Unfortunately, management at Pets.com apparently spent all the money on the mascot, not on infrastructure. Once orders started pouring in, they weren't prepared. The website was slow, transactions were lost, deliveries delayed, and so on … pretty much the worst-case scenario. So bad, in fact, that the business closed shortly after its disastrous Christmas rush, selling the only remaining valuable asset (the mascot) to a competitor. What the company needed was elastic scale: the ability to spin up more instances of resources, as needed. Cloud providers offer this feature as a commodity, but in the early days of the internet, companies had to manage their own infrastructure, and many fell victim to a previously unheard of phenomenon: too much success can kill the business. Pets.com and other similar horror stories led engineers to develop the frameworks that architects enjoy now.

In addition to the immaturity of application technology and even the internet itself, Pets.com's failure may have stemmed from a lack of communication between the business and the architect, Richards said.

Fundamental of Software Architecture book cover

"You can have the best marketing department in the world, you can have the best infrastructure in the world, but if the two aren't talking together -- or [the architect] doesn't understand what the business is doing -- you're going to create something that doesn't support the needs of the business," Richards said. While he can't say exactly what happened inside the meeting rooms of Pets.com, it's likely there were two parallel paths: "Infrastructure didn't understand what marketing was doing, and marketing didn't understand what infrastructure was doing."

Lack of communication can stem from the business leadership's failure to envision what a software architect needs to prepare for, Ford said. "The business may have told [the architect] they were expecting 100 concurrent users, and they built an architecture for that," he said. "And then 500,000 concurrent users showed up."

With this problem still around well into the age of internet shopping and cloud infrastructure, Ford recommends that software architects take the initiative to approach the business side. Supply your expertise directly to business conversations. "No matter how brilliant an architect you are, if you can't sell your idea to the business, you're never going to get to implement that idea," Ford said.

Finding your voice as an architect

Another crucial software architect soft skill is understanding negotiation and acceptable control. Every decision a software architect makes will be challenged, Richards warned, by both tech and business sides on a project. "This is exactly why those interpersonal skills -- combined with negotiation -- are so necessary as an architect," he said.

Neal FordNeal Ford

Ford explained his method for negotiating with development teams and business stakeholders. "I have strong opinions weakly held," he said. "I'm willing to listen to any counter argument, on its merits, and make a decision." Show that you are willing to listen to complaints about decisions you've made. And demonstrate trust in the developers' decisions. It will encourage them to bring new, better ideas forward in the future.

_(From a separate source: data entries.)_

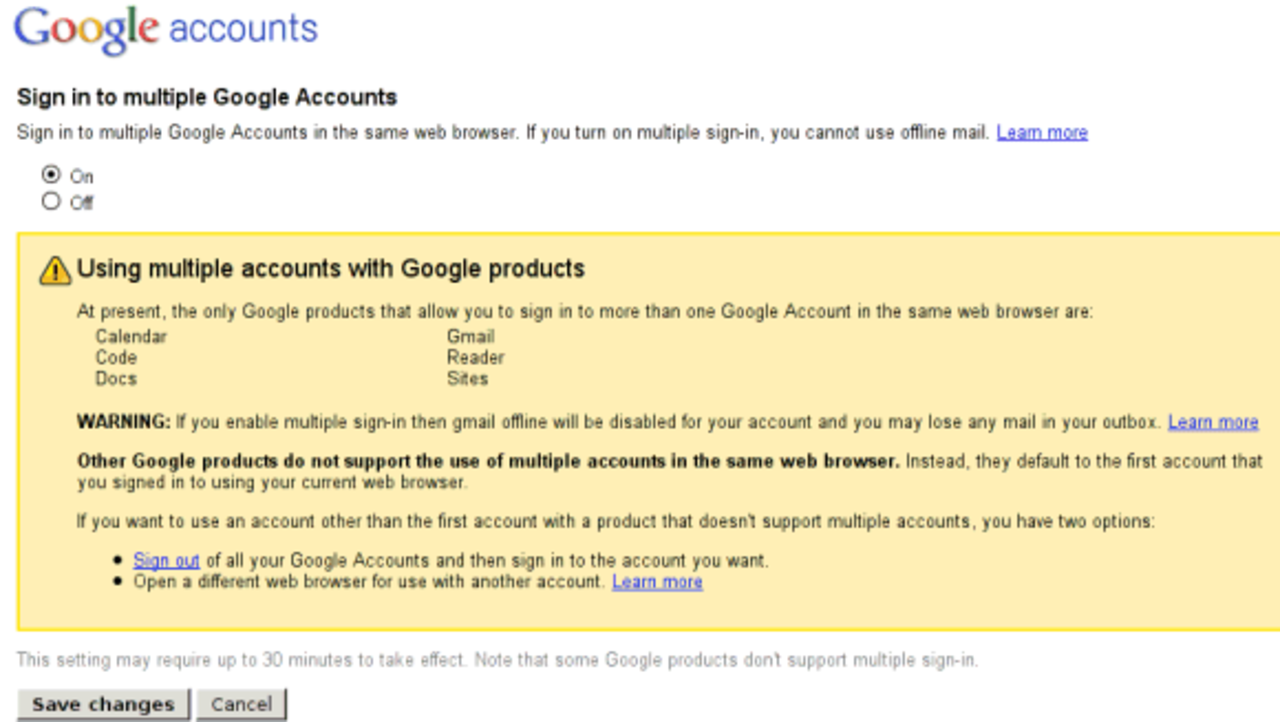The width and height of the screenshot is (1280, 722).
Task: Click the yellow warning triangle icon
Action: tap(55, 270)
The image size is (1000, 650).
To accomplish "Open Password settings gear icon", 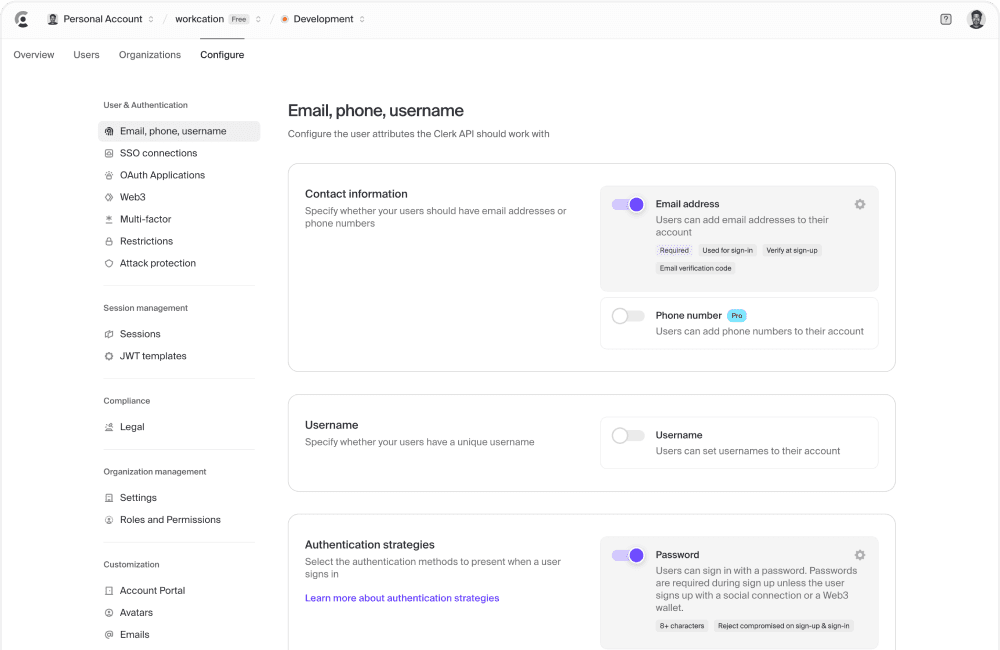I will pyautogui.click(x=860, y=555).
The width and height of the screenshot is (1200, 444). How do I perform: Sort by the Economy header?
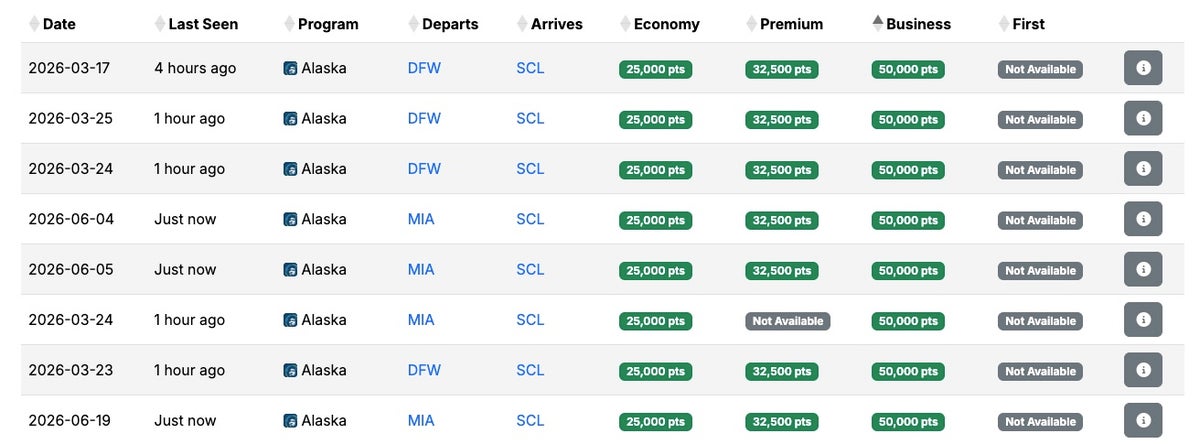(666, 23)
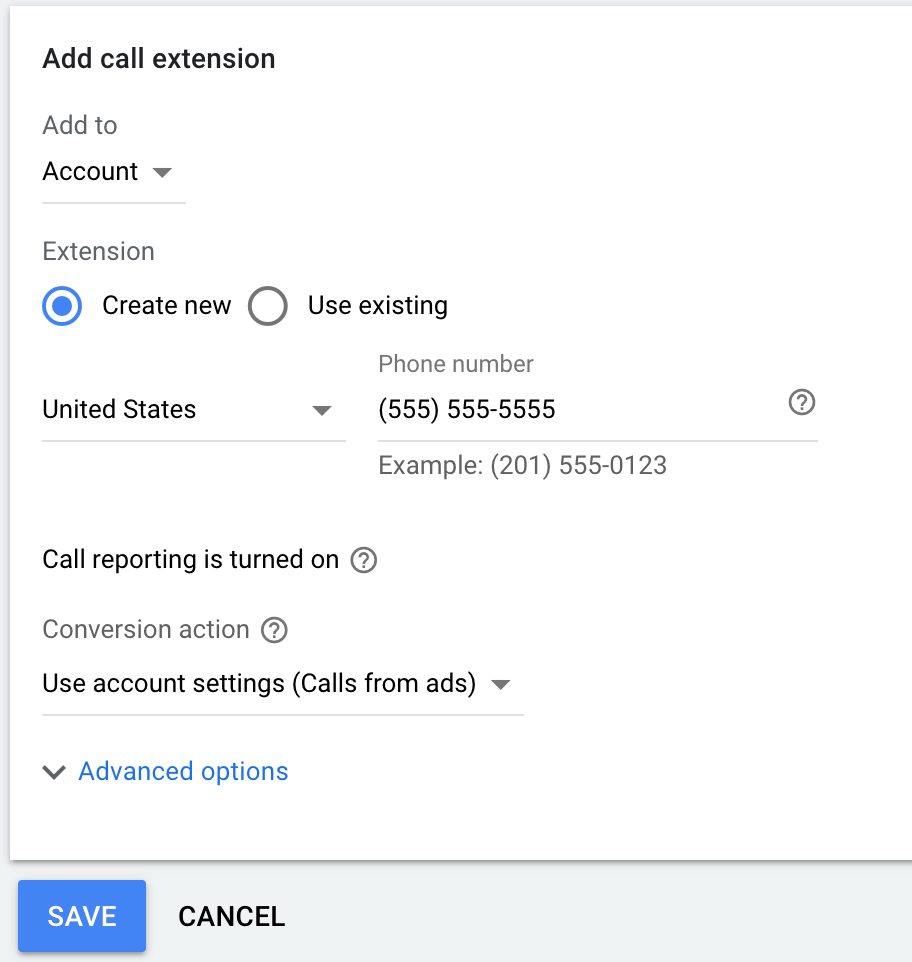912x962 pixels.
Task: Click the Phone number field label
Action: coord(456,364)
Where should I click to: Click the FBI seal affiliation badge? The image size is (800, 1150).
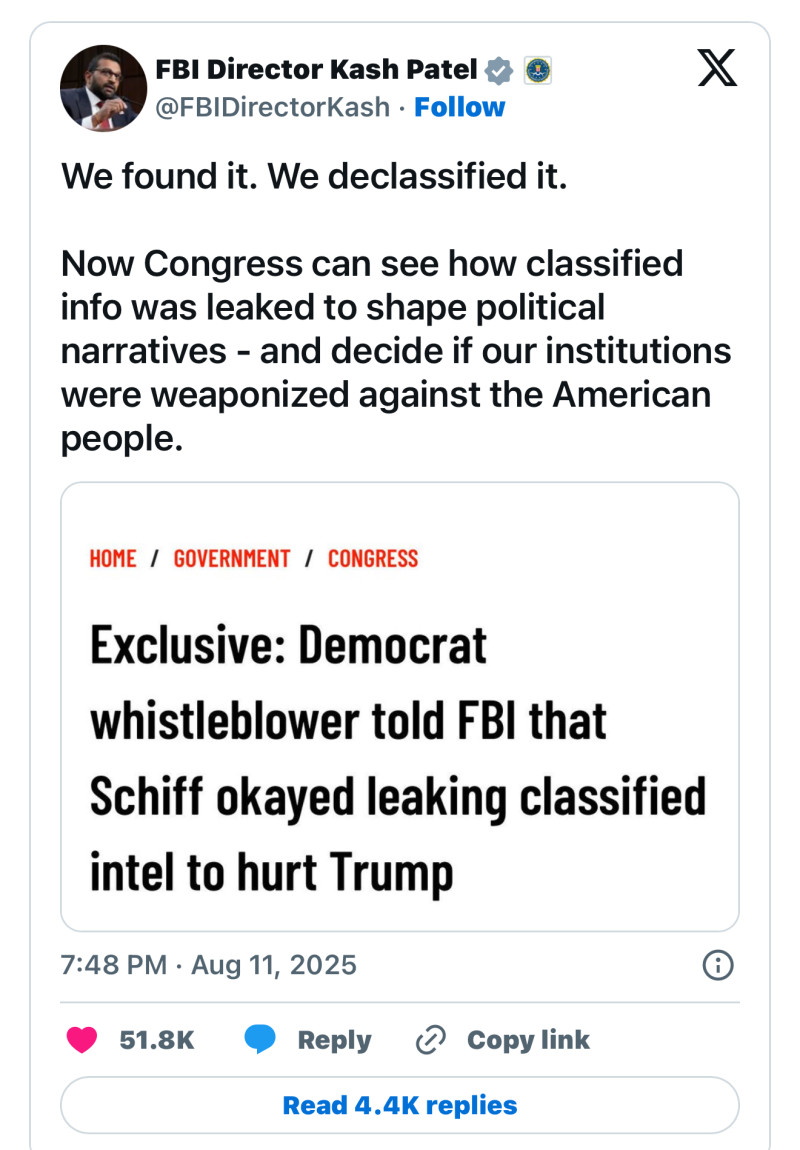(x=537, y=70)
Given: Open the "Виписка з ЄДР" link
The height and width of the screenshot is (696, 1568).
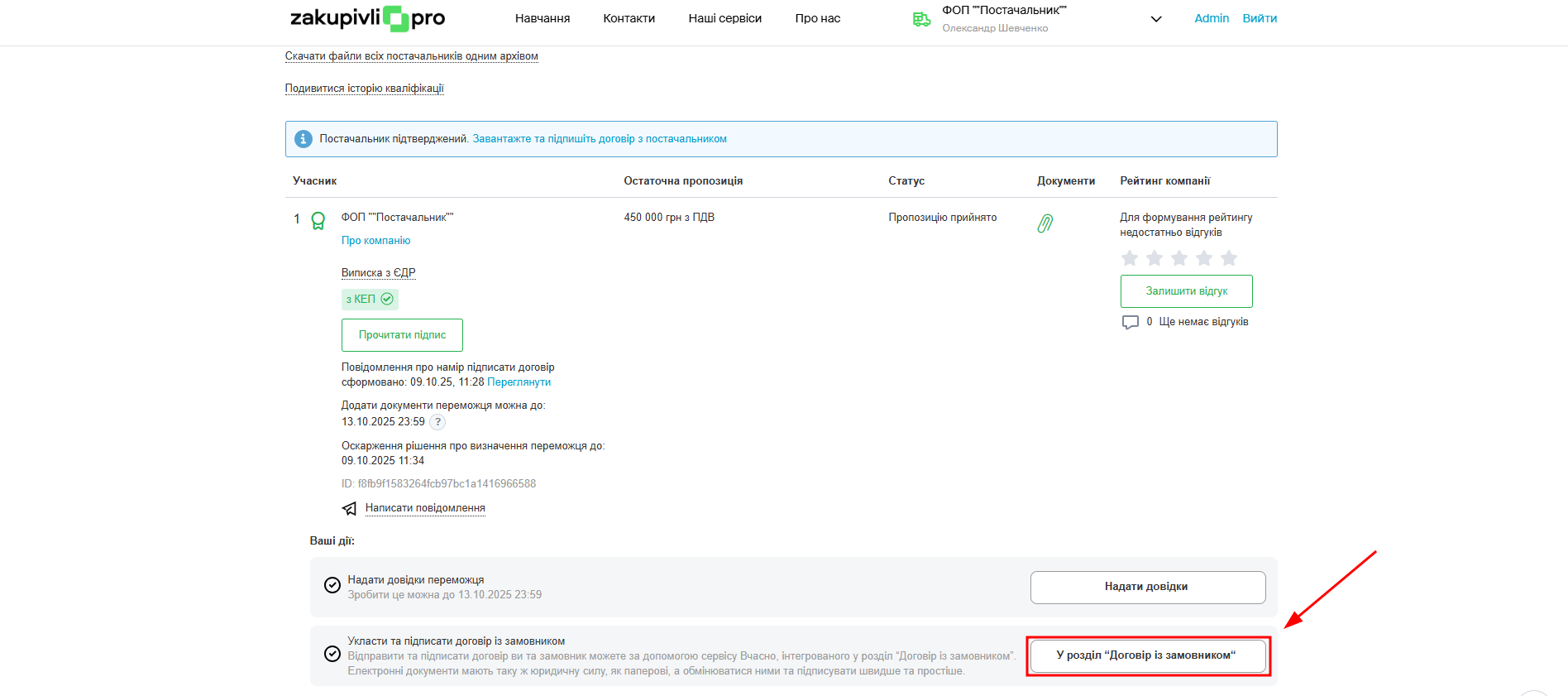Looking at the screenshot, I should 378,273.
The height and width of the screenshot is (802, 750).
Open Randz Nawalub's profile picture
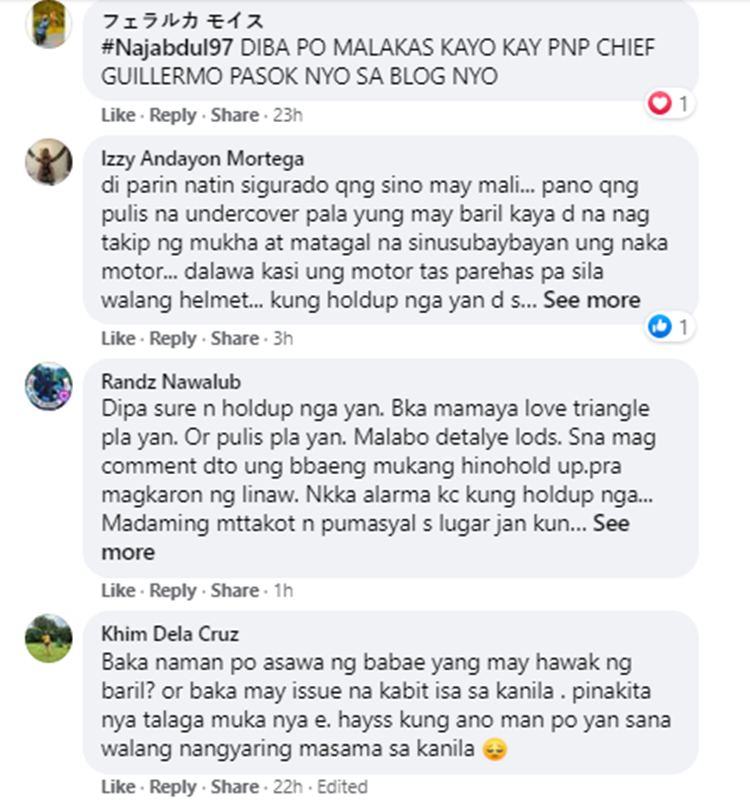pos(49,386)
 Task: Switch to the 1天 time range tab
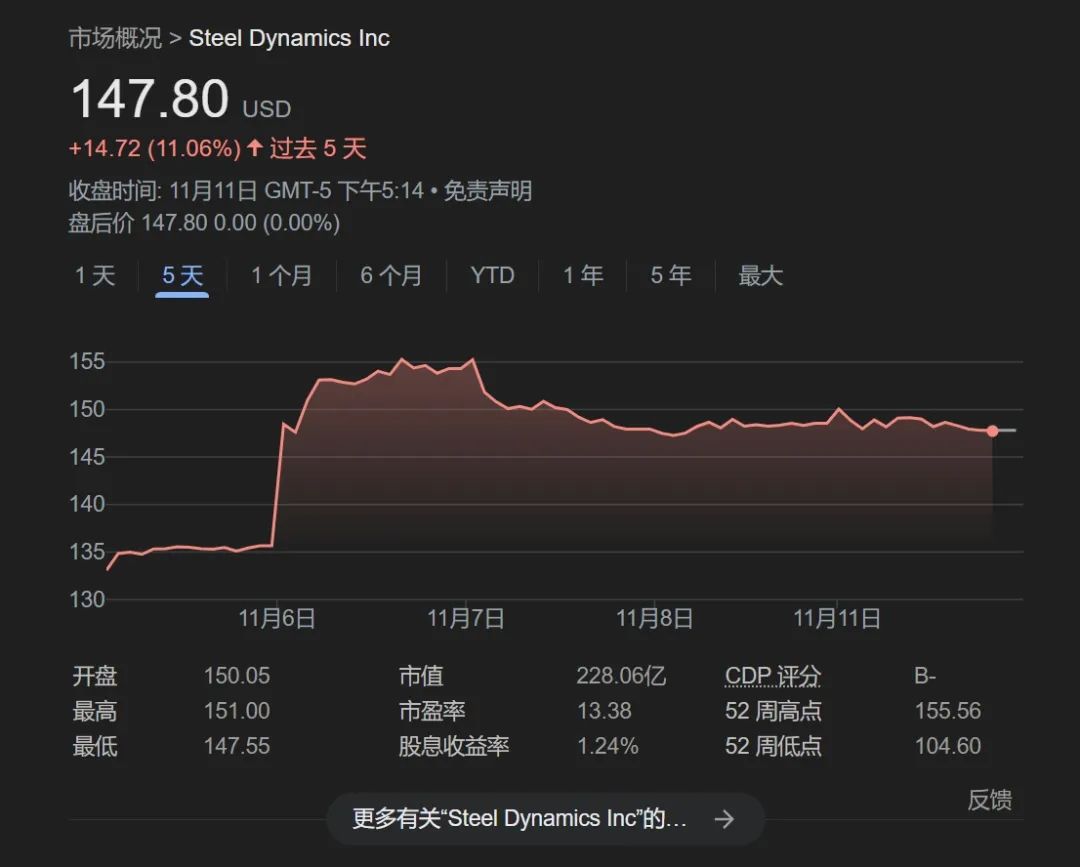pos(94,276)
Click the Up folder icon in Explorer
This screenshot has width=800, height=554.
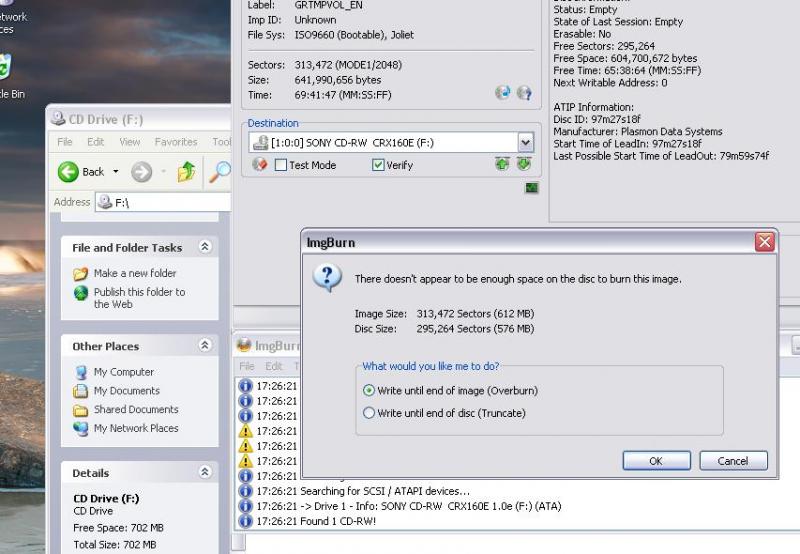(x=186, y=172)
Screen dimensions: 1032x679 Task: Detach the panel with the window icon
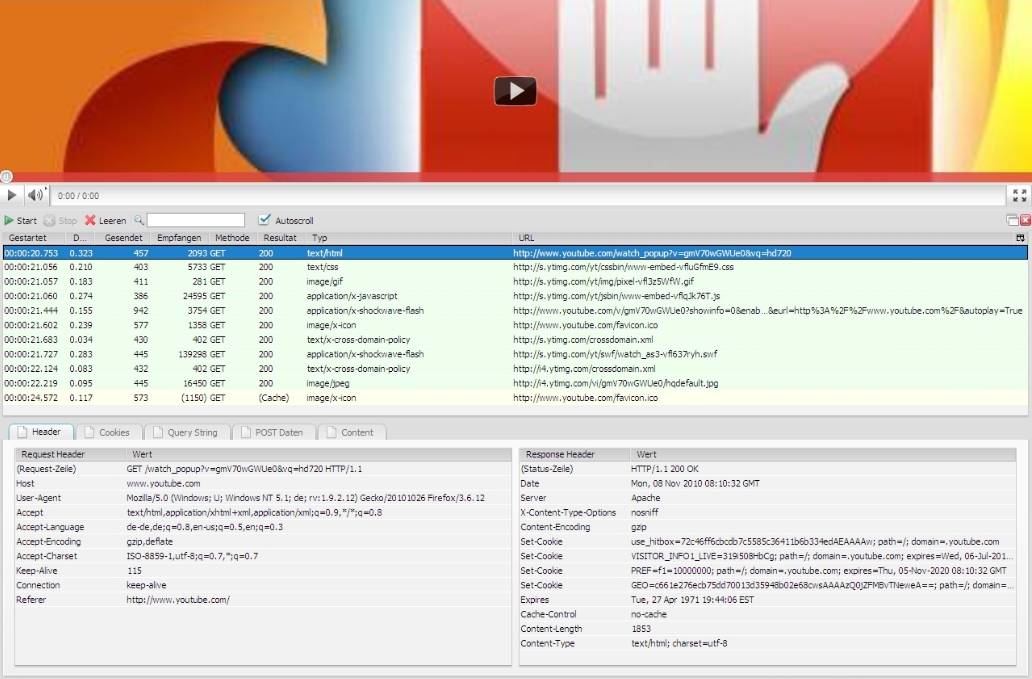[x=1012, y=220]
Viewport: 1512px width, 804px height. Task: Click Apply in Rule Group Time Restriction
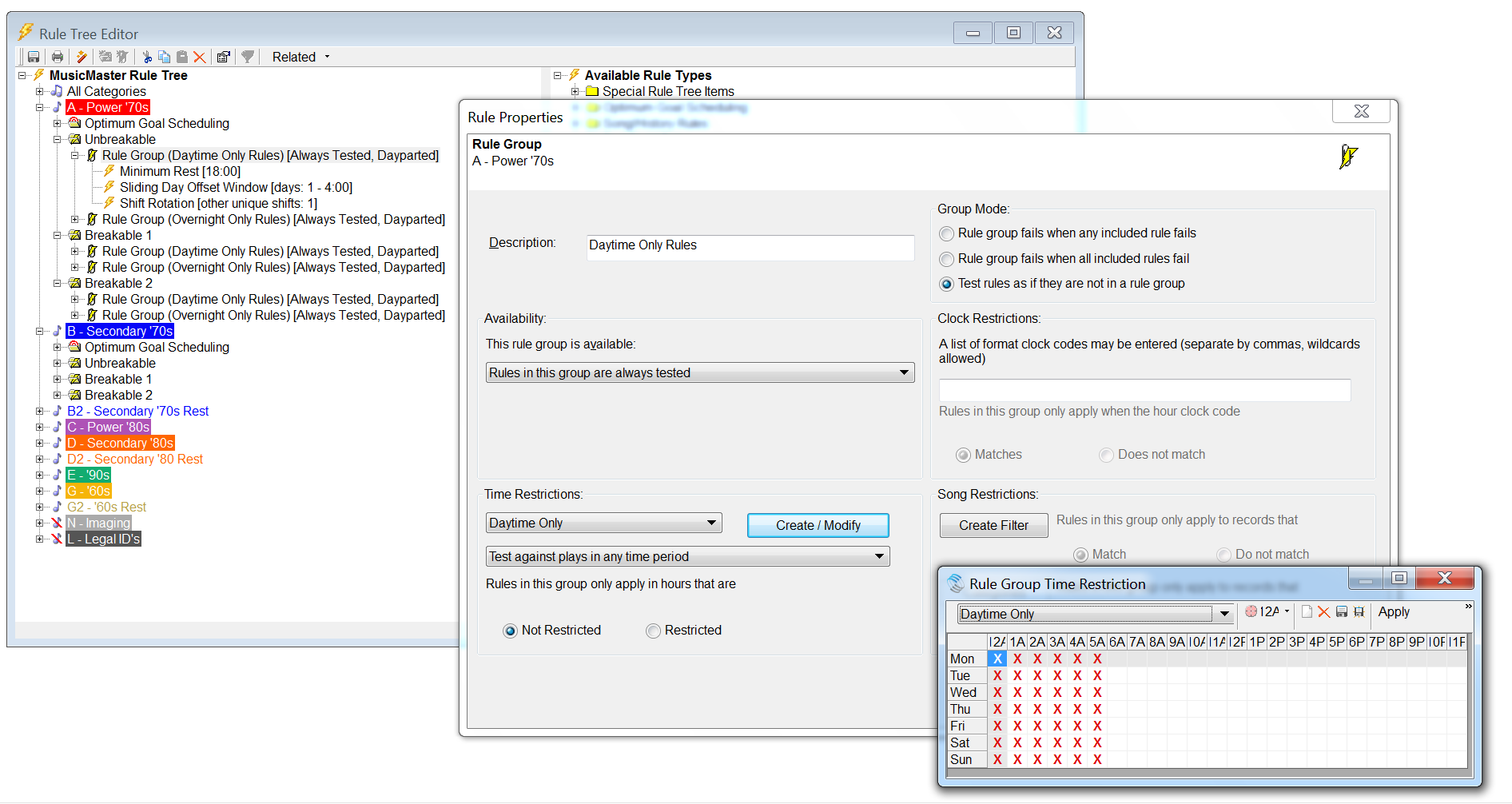click(1394, 612)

In Fundamentals of Software Architecture, Ford and Richards created a chart to show the level of decisions an architect should actually make alone. Architects must delineate between the kind of technical decisions that are of significant consequence, and those which are not.

"Say we need to pick an XML parsing library. What's the long-term impact of one XML parsing library versus another one? It's not huge, so I'll defer that decision to a developer," Ford explained. "But if you're choosing the overall object-relational persistence for an entire application, it has a huge implication down the road. That's much more of an architecture-level decision."

To grow developers into future architects, Ford added, the software architect should choose some specific decisions to not make. "If you never give developers and tech leads decisions of consequence, they're never going to learn from mistakes."

"You have to be pragmatic, yet visionary," Richards advised. "You have to be in the code, but you can't lose sight of where the technology is going, where the business is going, where the project is going and where the industry is going."